◆ Work task
Only the lines from the one that contains "Open branch insured headcount chart icon" through the final line of the entries should be repeated, exactly as written.

(Beginning of Raw data)

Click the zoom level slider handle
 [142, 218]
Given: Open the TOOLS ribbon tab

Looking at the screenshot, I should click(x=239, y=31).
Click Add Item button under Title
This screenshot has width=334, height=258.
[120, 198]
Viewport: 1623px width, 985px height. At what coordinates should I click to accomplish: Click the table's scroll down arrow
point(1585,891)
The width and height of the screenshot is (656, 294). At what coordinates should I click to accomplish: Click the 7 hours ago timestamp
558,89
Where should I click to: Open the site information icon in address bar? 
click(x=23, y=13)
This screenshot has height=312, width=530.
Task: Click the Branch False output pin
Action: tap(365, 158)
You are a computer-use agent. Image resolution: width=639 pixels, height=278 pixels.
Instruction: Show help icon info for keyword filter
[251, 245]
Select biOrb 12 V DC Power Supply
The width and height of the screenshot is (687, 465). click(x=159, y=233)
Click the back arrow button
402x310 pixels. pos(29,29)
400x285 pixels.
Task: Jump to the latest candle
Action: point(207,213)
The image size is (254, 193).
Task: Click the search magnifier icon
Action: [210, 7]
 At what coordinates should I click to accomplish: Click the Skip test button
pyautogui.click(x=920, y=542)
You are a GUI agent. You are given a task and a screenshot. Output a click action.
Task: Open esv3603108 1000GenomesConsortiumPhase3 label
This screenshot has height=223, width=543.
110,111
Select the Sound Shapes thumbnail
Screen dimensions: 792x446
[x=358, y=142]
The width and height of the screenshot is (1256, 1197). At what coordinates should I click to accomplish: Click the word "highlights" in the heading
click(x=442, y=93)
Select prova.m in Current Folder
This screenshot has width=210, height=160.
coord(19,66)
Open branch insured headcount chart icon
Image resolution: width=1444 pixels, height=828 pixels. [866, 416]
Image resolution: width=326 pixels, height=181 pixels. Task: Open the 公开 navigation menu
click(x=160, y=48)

(End of Raw data)

◆ Response
Open branch insured headcount chart icon
Image resolution: width=1444 pixels, height=828 pixels. [866, 416]
Image resolution: width=326 pixels, height=181 pixels. Task: Open the 公开 navigation menu
click(x=160, y=48)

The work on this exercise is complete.